Transfer of Unclaimed Dividend to IEPF:

Dividends that are unclaimed/unpaid for a period of seven years are required to be transferred to the Investor Education and Protection Fund (“IEPF”) administered by the Central Government, as per Companies Act 2013. An amount of Rs 3,56,680/- (Rupees Three Lakhs Fifty-Six Thousand Six Hundred and Eighty only) being unclaimed Final dividend of the Company for the financial year ended 31st March, 2015 was transferred in September, 2022 to IEPF.


During the year 2022-23, the Company achieved highest ever total income of Rs 3,512 crores as against Rs 2,581 crores in the previous year. The profit before tax was Rs427 crores as against

Rs 196 crores in the previous year and the Profit after tax was Rs 318 crores as against Rs 142 crores in the previous year. There has been no change in the nature of business of the Company during the financial year ended 31st March 2023.


Capital expenditure of Rs 88.88 Crores was incurred during the year 2022-23 as against the revised estimate of Rs 121 Crores. Capital Expenditure of Rs 278 Crores is planned for the year 2023-24.

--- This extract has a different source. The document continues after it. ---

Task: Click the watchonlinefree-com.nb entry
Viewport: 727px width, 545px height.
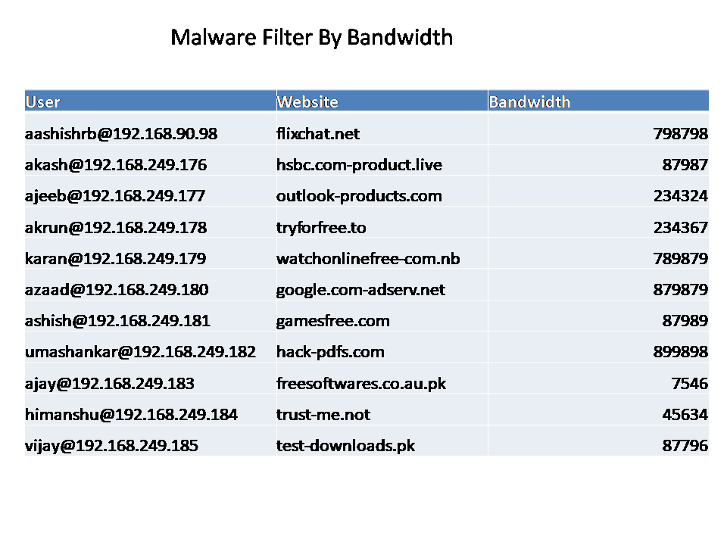Action: click(368, 259)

Mr. Alexander De Bock has resigned from the Board with effect from the close of business hours on 30th March 2023 due to his resignation from the ZF Group. The Board expressed its deep sense of appreciation for Mr. Alexs leadership and acknowledges his immense efforts and contributions towards his financial expertise and business decisions.

Retirement by rotation

Mr. Philippe Colpron, Non-executive and non-independent director, whose office is liable to retire at the ensuing AGM, being eligible, offer himself, for reappointment at the 19th AGM of the Company scheduled to be held on 27th July 2023.

The composition of the Board is in compliance with the Companies Act, 2013 (“the Act”) and the SEBI (Listing Obligations and Disclosure Requirements) Regulations, 2015 (“Listing regulations”) - three independent directors, two non-executive non-independent directors and an executive director as on date.

Independent Directors:

In terms of Section 149 of the Act and SEBI Listing Regulations, Mr. M Lakshminarayan, Dr. Lakshmi Venu and Mr. Mahesh Chhabria are the Independent Directors of the Company as on date of this report.

All Independent Directors of the Company have given requisite declarations under Section 149(7) of the Act, that they meet the criteria of independence as laid down under Section 149(6) of the Act along with Rules framed thereunder, Regulation 16(1)(b) of SEBI Listing Regulations and have complied with the Code of Conduct of the Company as applicable to the Board of Directors and Senior Management. In terms of Regulation 25(8) of the SEBI Listing Regulations, the Independent Directors have confirmed that they are not aware of any circumstance or situation, which exists or may be reasonably anticipated, that could impair or impact their ability to discharge their duties with an objective independent judgement and without any external influence. The Company has received confirmation from all the Independent Directors about their registration on the Independent Directors Database maintained by the Indian Institute of Corporate Affairs, in terms of Section 150 read with Rule 6 of the Companies (Appointment and Qualification of Directors) Rules, 2014.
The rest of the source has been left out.